• [Task details]: Exact copy, no pictures: every line from the one that contains "393x1024 pixels. At" through the end of the data below, and nothing else.

• [Exercise data]:
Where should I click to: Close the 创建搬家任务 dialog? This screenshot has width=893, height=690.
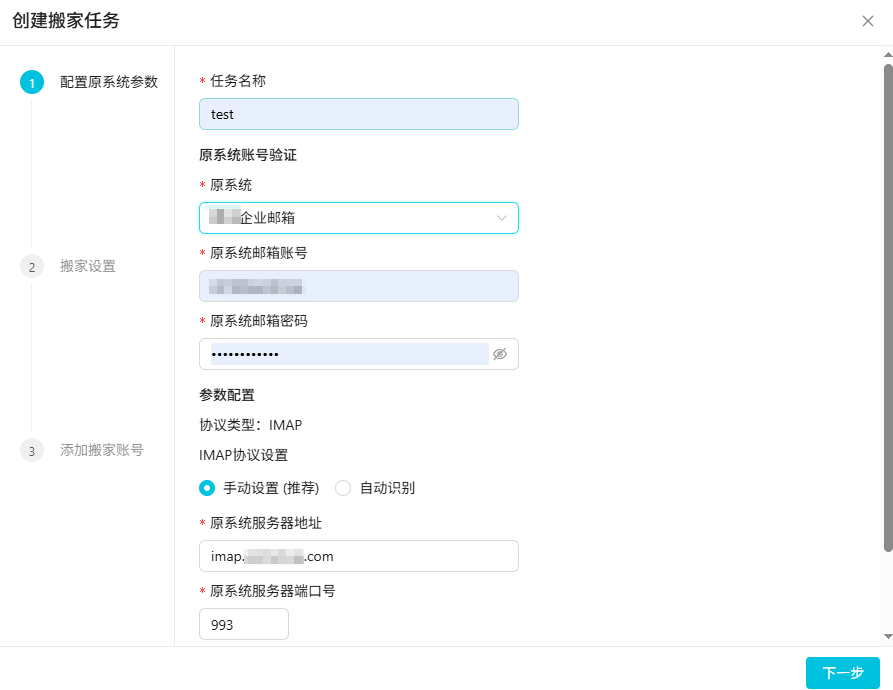[867, 21]
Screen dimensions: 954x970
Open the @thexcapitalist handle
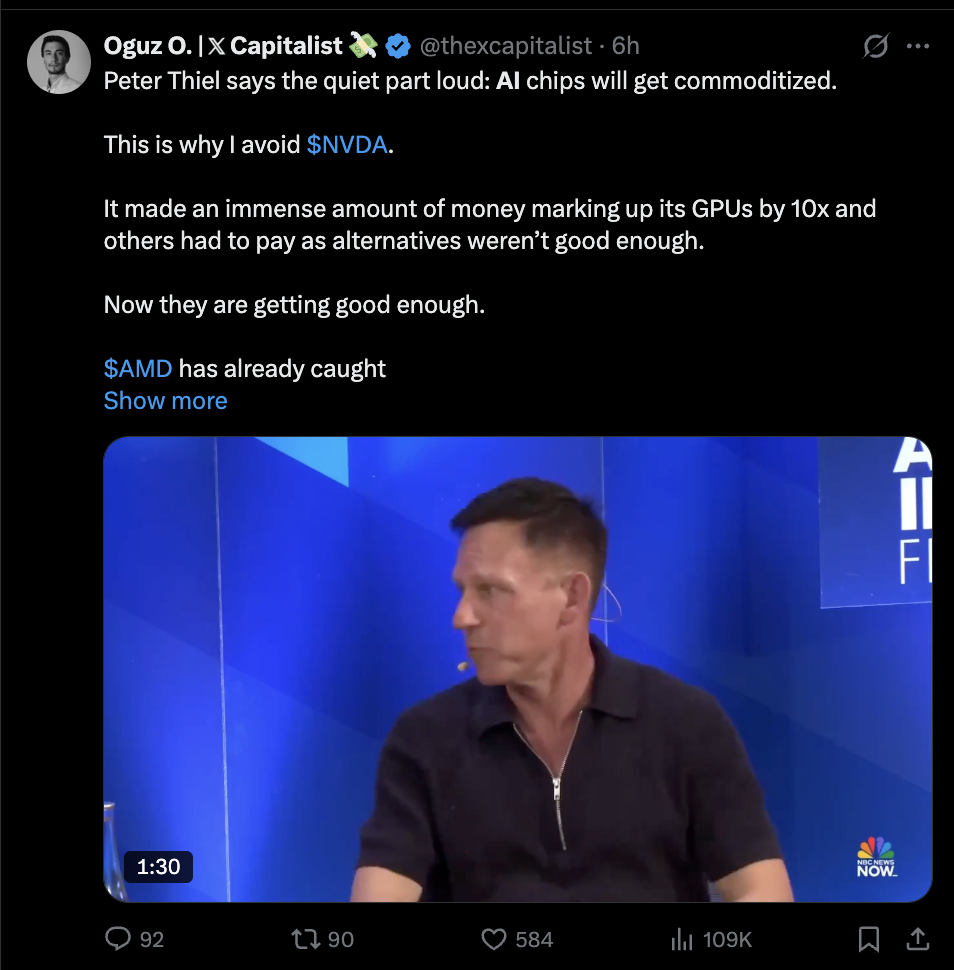click(505, 46)
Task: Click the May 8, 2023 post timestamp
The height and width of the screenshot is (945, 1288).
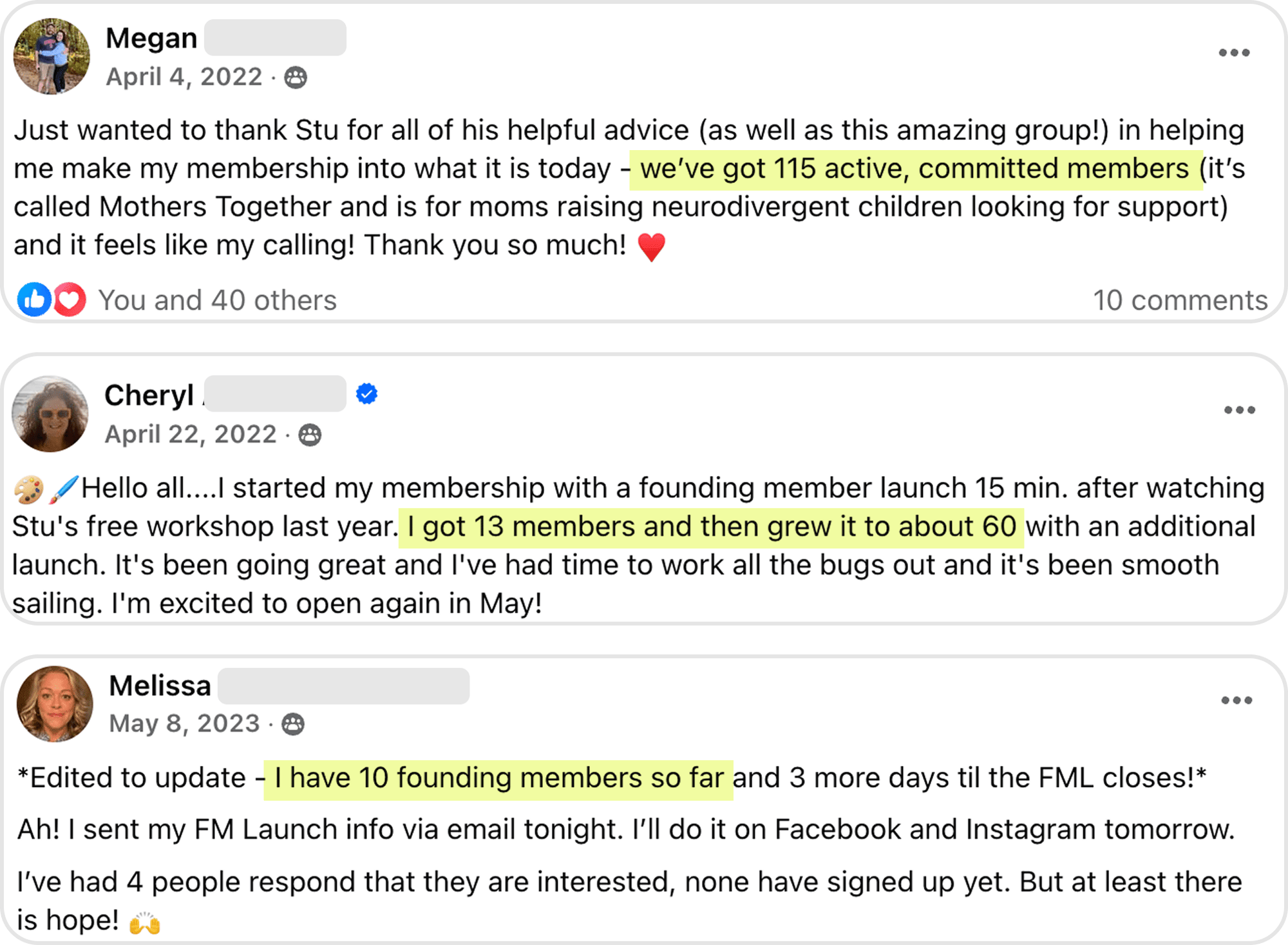Action: tap(184, 723)
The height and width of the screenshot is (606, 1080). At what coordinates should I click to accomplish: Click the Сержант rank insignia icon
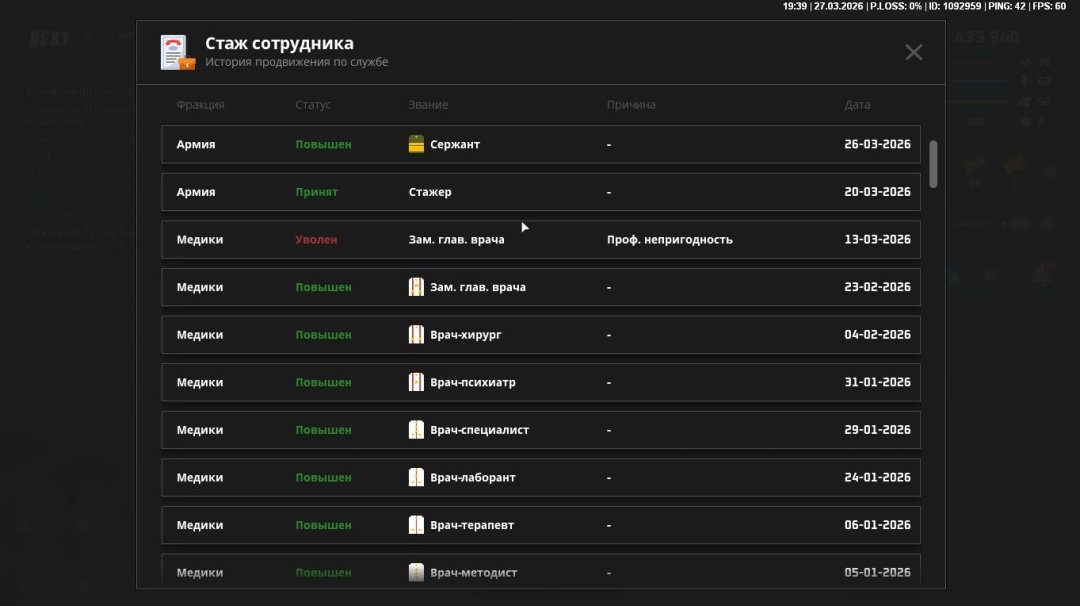[417, 144]

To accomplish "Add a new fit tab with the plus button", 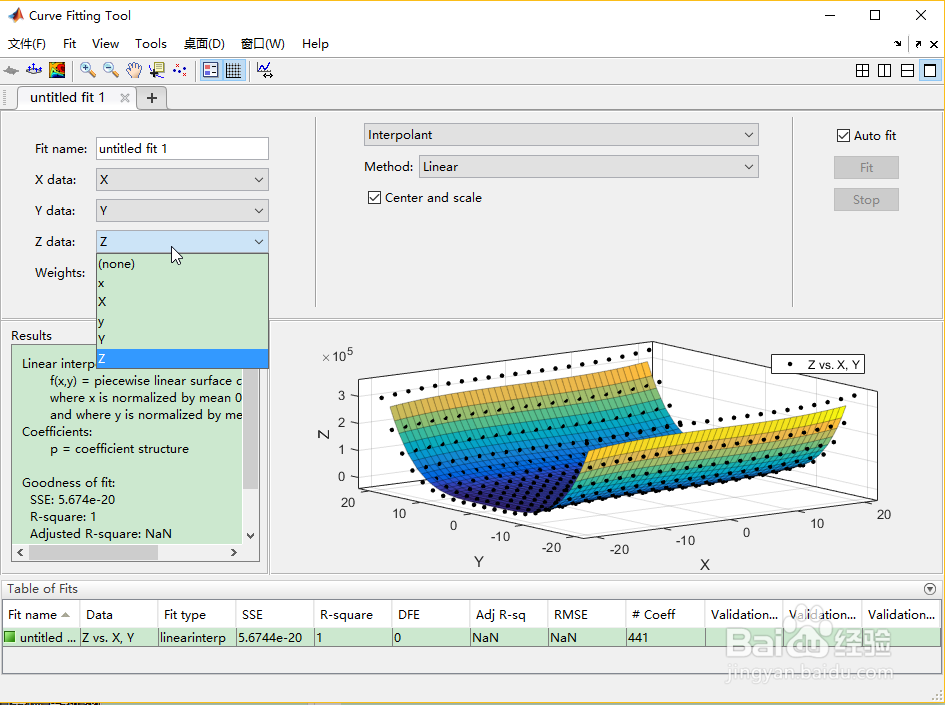I will tap(152, 98).
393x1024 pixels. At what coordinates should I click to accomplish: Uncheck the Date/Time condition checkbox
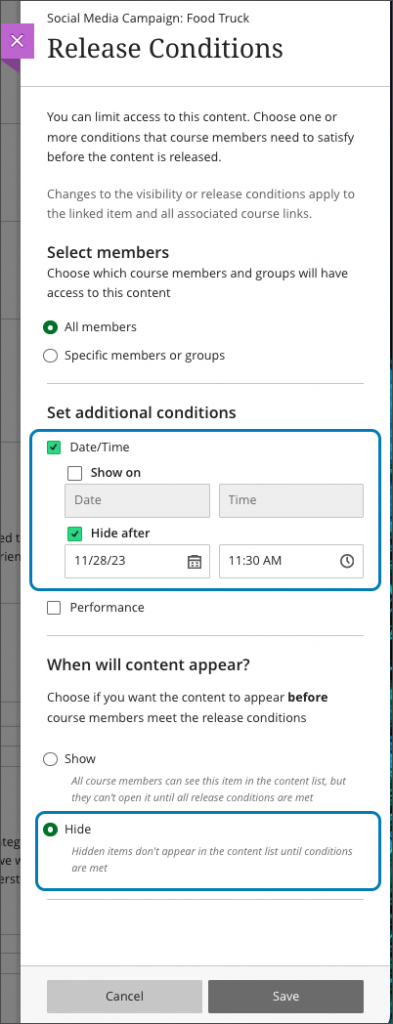click(x=54, y=448)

• [Output for this task]:
393x1024 pixels. At what coordinates should I click to accomplish: Uncheck the Date/Time condition checkbox
click(x=54, y=448)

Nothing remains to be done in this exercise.